> **Problem details**
Once you find the line that contains "Select the ellipse shape tool" in the entries below, give it again along with every following line, unchanged, through the final one.

> **The records**
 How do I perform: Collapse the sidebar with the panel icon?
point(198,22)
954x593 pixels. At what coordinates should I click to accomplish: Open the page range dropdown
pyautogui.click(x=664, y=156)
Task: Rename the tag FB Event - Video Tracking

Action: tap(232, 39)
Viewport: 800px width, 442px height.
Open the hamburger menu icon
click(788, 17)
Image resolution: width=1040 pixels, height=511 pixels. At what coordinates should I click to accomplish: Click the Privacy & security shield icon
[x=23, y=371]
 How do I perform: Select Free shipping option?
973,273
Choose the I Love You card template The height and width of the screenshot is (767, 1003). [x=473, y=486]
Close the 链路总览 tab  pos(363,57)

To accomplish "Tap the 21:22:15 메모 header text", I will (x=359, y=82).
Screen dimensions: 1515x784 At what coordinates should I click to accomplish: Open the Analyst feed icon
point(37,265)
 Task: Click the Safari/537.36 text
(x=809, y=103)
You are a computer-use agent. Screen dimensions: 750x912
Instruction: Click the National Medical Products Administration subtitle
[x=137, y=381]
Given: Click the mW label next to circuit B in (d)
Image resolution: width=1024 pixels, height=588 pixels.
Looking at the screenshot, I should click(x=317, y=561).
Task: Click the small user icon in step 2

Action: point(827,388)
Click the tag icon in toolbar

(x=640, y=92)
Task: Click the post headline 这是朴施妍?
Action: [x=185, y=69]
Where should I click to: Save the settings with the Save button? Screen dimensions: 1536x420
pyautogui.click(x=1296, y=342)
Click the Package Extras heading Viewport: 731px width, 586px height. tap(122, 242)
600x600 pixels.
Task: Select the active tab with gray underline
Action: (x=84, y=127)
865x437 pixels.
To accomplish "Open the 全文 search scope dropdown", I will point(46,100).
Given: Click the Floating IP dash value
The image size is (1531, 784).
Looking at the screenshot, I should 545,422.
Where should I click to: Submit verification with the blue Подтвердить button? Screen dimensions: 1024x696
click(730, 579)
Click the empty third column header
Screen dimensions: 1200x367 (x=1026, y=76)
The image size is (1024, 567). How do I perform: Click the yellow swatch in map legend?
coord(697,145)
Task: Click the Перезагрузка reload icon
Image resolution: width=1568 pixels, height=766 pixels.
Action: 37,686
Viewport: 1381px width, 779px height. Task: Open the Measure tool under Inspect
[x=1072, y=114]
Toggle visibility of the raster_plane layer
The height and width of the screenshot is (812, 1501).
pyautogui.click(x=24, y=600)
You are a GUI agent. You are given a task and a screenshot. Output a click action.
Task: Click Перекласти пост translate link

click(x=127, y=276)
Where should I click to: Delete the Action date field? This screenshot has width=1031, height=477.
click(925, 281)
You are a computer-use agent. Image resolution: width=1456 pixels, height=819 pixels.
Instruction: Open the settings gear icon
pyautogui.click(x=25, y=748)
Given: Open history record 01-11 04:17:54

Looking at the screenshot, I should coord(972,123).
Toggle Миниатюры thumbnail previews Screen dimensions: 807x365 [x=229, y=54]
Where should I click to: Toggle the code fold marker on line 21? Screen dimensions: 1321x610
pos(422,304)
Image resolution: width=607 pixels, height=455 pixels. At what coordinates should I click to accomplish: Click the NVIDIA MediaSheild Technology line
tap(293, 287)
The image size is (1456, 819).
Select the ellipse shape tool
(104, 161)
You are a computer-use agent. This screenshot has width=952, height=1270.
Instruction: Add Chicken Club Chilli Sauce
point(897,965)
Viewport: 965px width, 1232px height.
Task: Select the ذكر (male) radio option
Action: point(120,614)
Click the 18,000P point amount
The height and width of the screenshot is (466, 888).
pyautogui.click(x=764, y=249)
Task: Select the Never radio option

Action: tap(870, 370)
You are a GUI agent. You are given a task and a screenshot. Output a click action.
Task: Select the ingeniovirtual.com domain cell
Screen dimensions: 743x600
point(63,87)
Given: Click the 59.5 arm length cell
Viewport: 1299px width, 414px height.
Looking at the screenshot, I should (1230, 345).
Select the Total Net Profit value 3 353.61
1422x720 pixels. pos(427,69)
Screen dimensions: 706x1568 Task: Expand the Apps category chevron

> **Response box**
Select the ellipse shape tool
(104, 161)
You are a computer-use agent. This screenshot has width=952, height=1270.
Instruction: Add Chicken Club Chilli Sauce
point(897,965)
Viewport: 965px width, 1232px height.
Task: Select the ذكر (male) radio option
Action: point(120,614)
Click the 18,000P point amount
The height and width of the screenshot is (466, 888).
pyautogui.click(x=764, y=249)
Task: Select the Never radio option

Action: tap(870, 370)
You are a GUI agent. You are given a task and a screenshot. Output a click action.
Task: Select the ingeniovirtual.com domain cell
Screen dimensions: 743x600
point(63,87)
Given: Click the 59.5 arm length cell
Viewport: 1299px width, 414px height.
Looking at the screenshot, I should (1230, 345).
Select the Total Net Profit value 3 353.61
1422x720 pixels. pos(427,69)
Screen dimensions: 706x1568 Task: Expand the Apps category chevron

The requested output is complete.